*Conjunto de tareas*
[a] Transcribe el texto sobre la esencia vegana en los niños desde "En los niños" hasta "viven en armonía.".
[b] Continúa el texto sobre la esencia vegana en los niños a partir de su última oración.

*Fragmento del texto*
En los niños se refleja la verdadera esencia vegana
La foto de portada no refleja otra cosa que la esencia vegana del ser humano. Los animales herbívoros no se agreden, no practican el canibalismo y viven en armonía.
Lamentablemente la supremacía humana y su profunda estupidez mental van contaminando esa esencia, esa pureza, generando el absurdo contrasentido (disonancia cognitiva le llama la ciencia que estudia la locura del homo sapiens) que mientras el niño suele dormir la siesta cómodamente con su amiga, la ternera, su abnegada madre va captando con la cámara ese mágico momento, pletórico de ternura, para subirlo con altivez a las redes sociales como imagen para la posteridad, y al mismo tiempo, condimentando al hermano (o a la madre) de la amiga de su hijo, para meterlo en el horno. Es muy importante que los niños tengan esas actitudes hermosas con los animales y que aprendan a colorear los libros con "cerditos, gallinitas y vaquitas", pero también es fundamental que a los niños no les falte la “proteína”.
Los niños son inocentes y actúan de acuerdo a lo que sienten, pero esa naturaleza es más efímera que la vida de una flor. Si le muestras esa foto al colectivo carnívoro (o como les gusta decir a ellos: omnívoro, porque “comen de todo”), se encogerán de hombros y te darán su pusilánime respuesta en el idioma de Antoine de Saint-Exupéry: “c'est la vie!”. Otros comentarios “más” elaborados es que “Si Dios nos ofreció los animales para que los elevemos, comiéndolos, ¿quiénes somos nosotros para desafiar tal mandato?”

*Material mostrado*
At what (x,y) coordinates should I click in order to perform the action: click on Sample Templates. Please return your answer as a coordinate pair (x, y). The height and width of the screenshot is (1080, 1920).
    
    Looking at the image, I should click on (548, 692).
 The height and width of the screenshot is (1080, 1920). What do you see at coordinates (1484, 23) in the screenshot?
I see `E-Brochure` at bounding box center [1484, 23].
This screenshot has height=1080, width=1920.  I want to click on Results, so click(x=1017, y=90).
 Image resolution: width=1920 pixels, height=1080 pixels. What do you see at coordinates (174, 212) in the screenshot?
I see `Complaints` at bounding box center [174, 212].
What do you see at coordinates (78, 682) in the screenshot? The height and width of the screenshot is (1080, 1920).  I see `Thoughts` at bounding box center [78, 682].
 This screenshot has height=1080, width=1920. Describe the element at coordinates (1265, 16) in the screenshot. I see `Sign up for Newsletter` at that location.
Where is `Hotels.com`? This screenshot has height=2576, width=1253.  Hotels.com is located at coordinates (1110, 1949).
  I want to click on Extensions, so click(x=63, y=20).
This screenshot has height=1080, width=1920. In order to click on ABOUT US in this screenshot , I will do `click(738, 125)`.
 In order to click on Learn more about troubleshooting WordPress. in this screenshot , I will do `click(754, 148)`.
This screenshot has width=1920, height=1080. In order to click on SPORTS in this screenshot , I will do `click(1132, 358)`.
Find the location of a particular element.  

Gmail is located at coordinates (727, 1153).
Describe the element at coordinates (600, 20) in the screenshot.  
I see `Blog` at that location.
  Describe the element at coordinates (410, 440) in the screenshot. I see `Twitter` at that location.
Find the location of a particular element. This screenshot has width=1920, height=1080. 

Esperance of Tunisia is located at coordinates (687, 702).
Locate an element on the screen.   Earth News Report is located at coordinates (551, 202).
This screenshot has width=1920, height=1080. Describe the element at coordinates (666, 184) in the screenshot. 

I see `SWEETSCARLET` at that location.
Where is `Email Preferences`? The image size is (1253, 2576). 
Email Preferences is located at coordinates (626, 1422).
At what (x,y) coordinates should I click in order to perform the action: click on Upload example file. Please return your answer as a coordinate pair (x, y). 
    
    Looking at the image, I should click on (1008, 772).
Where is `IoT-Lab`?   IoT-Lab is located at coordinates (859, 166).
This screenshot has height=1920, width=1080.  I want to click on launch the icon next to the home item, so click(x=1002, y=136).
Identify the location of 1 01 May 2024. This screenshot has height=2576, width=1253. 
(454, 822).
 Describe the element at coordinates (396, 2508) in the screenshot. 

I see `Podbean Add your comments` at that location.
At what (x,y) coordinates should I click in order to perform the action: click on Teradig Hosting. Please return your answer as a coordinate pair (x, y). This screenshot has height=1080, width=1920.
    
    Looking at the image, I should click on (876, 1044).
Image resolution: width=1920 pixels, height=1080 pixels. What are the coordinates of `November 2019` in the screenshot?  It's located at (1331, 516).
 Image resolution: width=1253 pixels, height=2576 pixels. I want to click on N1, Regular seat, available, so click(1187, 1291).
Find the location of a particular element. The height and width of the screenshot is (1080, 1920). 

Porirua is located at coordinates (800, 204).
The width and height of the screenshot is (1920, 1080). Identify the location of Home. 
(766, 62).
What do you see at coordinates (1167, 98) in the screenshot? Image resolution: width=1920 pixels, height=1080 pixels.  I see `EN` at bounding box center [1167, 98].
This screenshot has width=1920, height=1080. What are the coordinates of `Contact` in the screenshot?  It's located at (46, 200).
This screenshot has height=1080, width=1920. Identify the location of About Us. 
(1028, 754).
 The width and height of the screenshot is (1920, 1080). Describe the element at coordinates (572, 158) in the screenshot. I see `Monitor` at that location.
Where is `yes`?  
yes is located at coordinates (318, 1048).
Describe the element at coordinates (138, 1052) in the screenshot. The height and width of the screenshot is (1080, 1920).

*Resultados por tarea*
[a]
En los niños se refleja la verdadera esencia vegana
La foto de portada no refleja otra cosa que la esencia vegana del ser humano. Los animales herbívoros no se agreden, no practican el canibalismo y viven en armonía.

[b]
La “suciedad”, desde tiempos inmemoriales, nos viene machacando el cerebro con “verdades absolutas” que trasmitiremos –como Dios manda- a nuestros hijos y resulta harto difícil desafiar esos conceptos rígidos e inamovibles. Esa especie de herejía, de afrenta contra ese statu quo, provocará que nos estrellemos contra el muro cultural que impedirá con todas sus fuerzas que logremos ser libres pensadores -aunque estemos convencidos de que sí lo somos-. La agresiva publicidad y la indomable sociedad de consumo mancomunarán esfuerzos para que no podamos romper las cadenas de la esclavitud.
El trato que le dispensamos a los animales es señal inequívoca que esta cultura del agravio, la humillación y el maltrato a nuestros hermanos terrícolas no es innata, sino adquirida. Esa cautividad mental nos acompañará toda la vida, a menos que suceda aquel milagro, aquel destello de lucidez que nos ilumine y nos permita salir de la eterna hibernación.
Los únicos que se revelan al bloqueo intelectual que sufrimos los adultos son los niños. Abundan en Internet vídeos de pequeños que no quieren comer carne y lloran desconsoladamente cuando su padre está próximo a “sacrificar” un animal. Su padre -como tiene su cerebro saturado de estiércol- en lugar de tener una postura empática con el sufrimiento de su hijo por el inminente asesinato del amigo de este, reaccionará con carcajadas estentóreas con el único objetivo de ridiculizar una genuina actitud altruista loable.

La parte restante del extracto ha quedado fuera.